P-0003 Quantitative Tissue Phenotype (QTP) as a New Diagnostic Test in Barrett’s Esophagus Dysplasia

Abstract

ABSTRACT Introduction Barrett’s esophagus (BE), defined by intestinal metaplasia in squamous-lined esophagus, is a precursor lesion that confers an increased risk of esophageal adenocarcinoma. Progression occurs through a metaplasia–dysplasia–carcinoma sequence. However, the risk of progression is variable and histological grading of BE dysplasia has shown significant inter-pathologist variability. QTP is a revolutionary method in the current era of digital pathology that uses high-resolution image analysis to assess nuclei both quantitatively (morphometry) and qualitatively (DNA texture). We aimed to evaluate QTP as a maker of dysplasia and risk progression in BE. Methods QTP image analysis was carried out by an in-house automated quantitative system on Feulgen-Thionin stained sections of esophageal biopsies with BE. A nuclear phenotype score (NPS) was generated initially for a training set of 10 cases each of BE with no dysplasia and invasive adenocarcinoma. NPS is a combination of nuclear morphometric features that best discriminate “normal” nuclei (selected from BE with no dysplasia) from “abnormal” nuclei (selected from BE with invasive adenocarcinoma). NPS was then determined for the test set including 10 cases each of BE with indefinite for dysplasia, low grade dysplasia, high grade dysplasia and intramucosal adenocarcinoma In the cases with indefinite and low grade dysplasia, half progressed to cancer, and half did not progress after 2 years of follow up.
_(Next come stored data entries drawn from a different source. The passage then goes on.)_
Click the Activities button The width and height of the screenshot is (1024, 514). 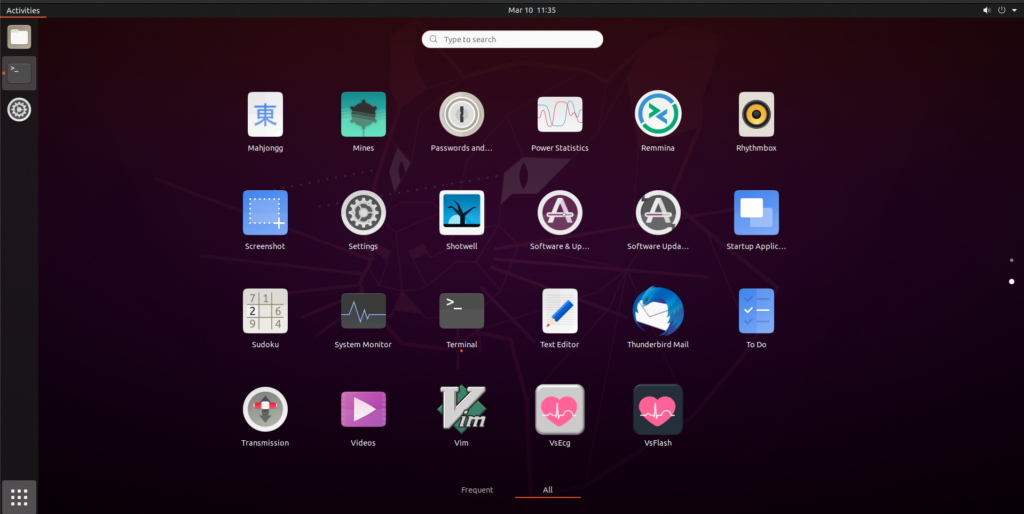click(23, 10)
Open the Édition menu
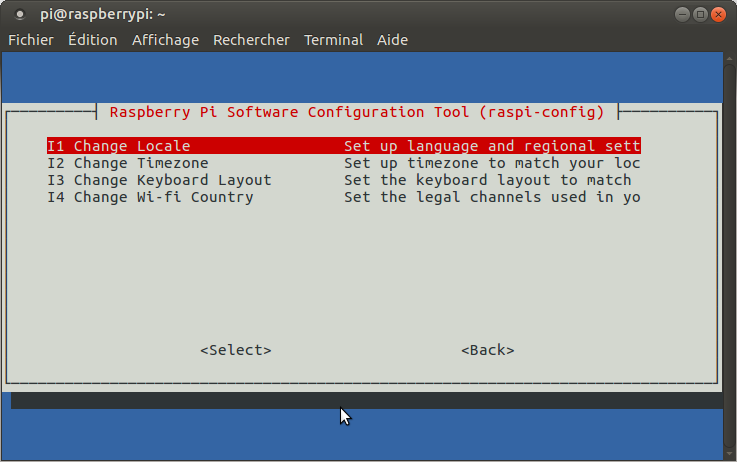 tap(92, 40)
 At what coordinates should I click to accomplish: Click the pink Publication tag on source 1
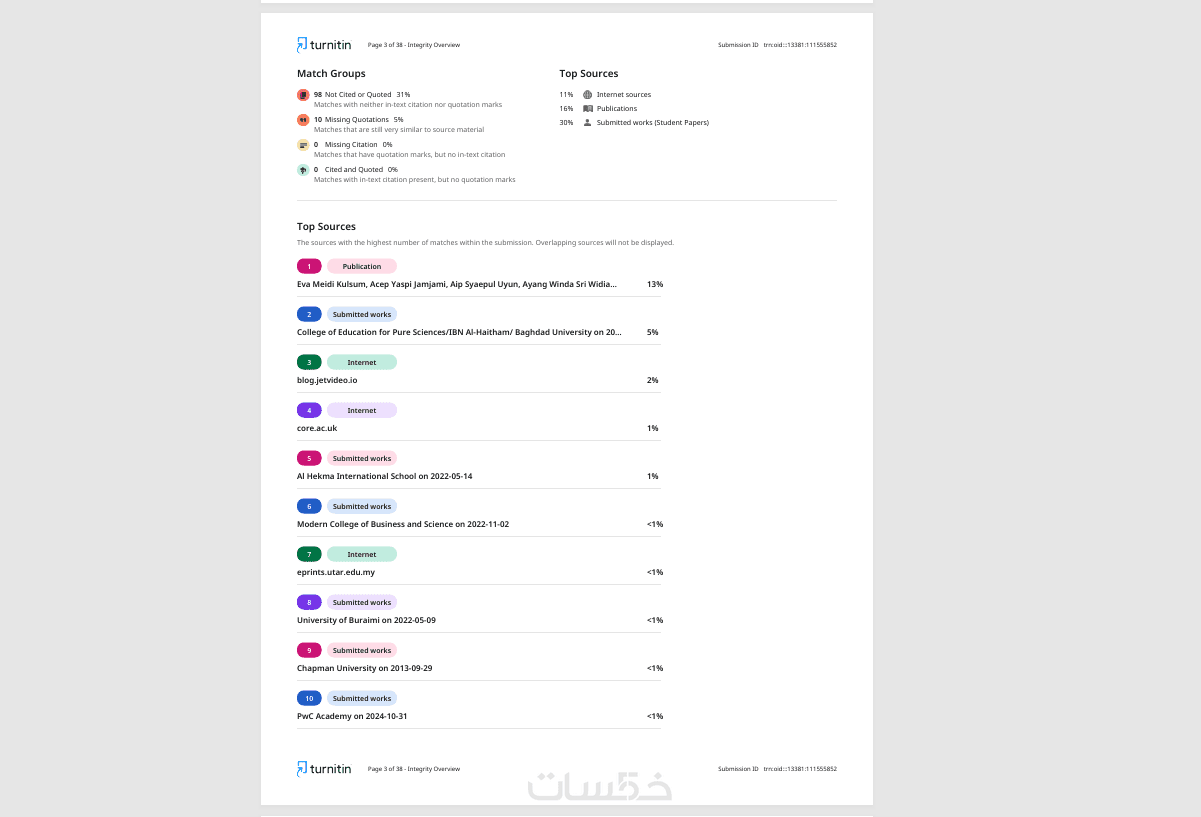tap(362, 266)
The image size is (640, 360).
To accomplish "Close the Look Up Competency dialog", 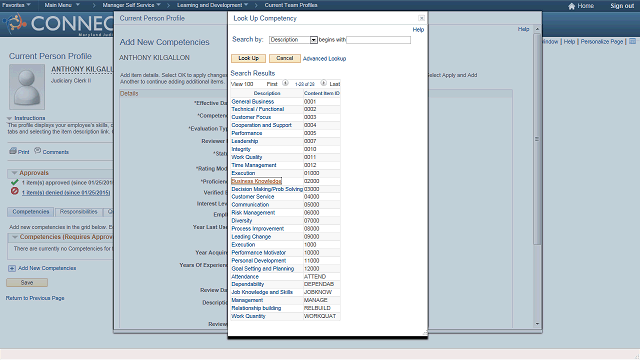I will click(x=421, y=18).
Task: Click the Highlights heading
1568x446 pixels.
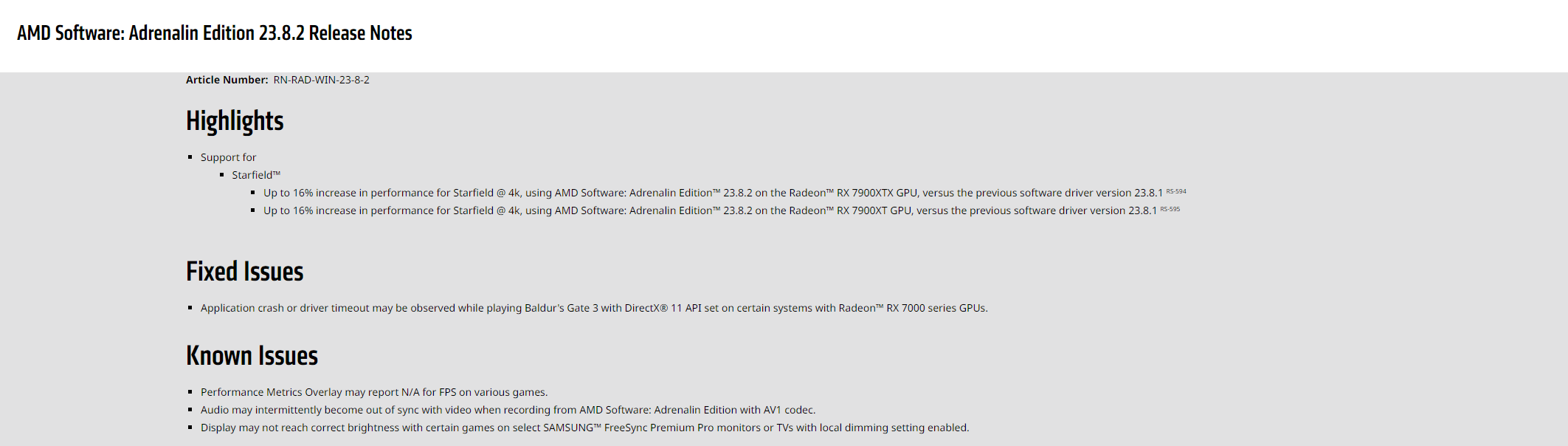Action: click(x=235, y=121)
Results A progressive linear correlation was found between NPS and BE grades of dysplasia. The best-fit model for NPS included a combination of nuclear morphometric features (sphericity, compactness, area) with DNA textural features (DNA content, chromatin organization) and yielded the best rate of correct classification. High-grade dysplasia showed a significant increase in NPS compared with low-grade dysplasia and indefinite for dysplasia. There was a difference between NPS of classical low risk lesions that progressed to high risk lesions and those that did not. Conclusion These data suggest that QTP is a very promising platform test in digital pathology, which can aid pathologists in the grading of dysplasia, reducing the significant interobserver variability between pathologists and has the potential to facilitate the identification of BE at high risk of progression into invasive adenocarcinoma. Further larger studies are required for validation.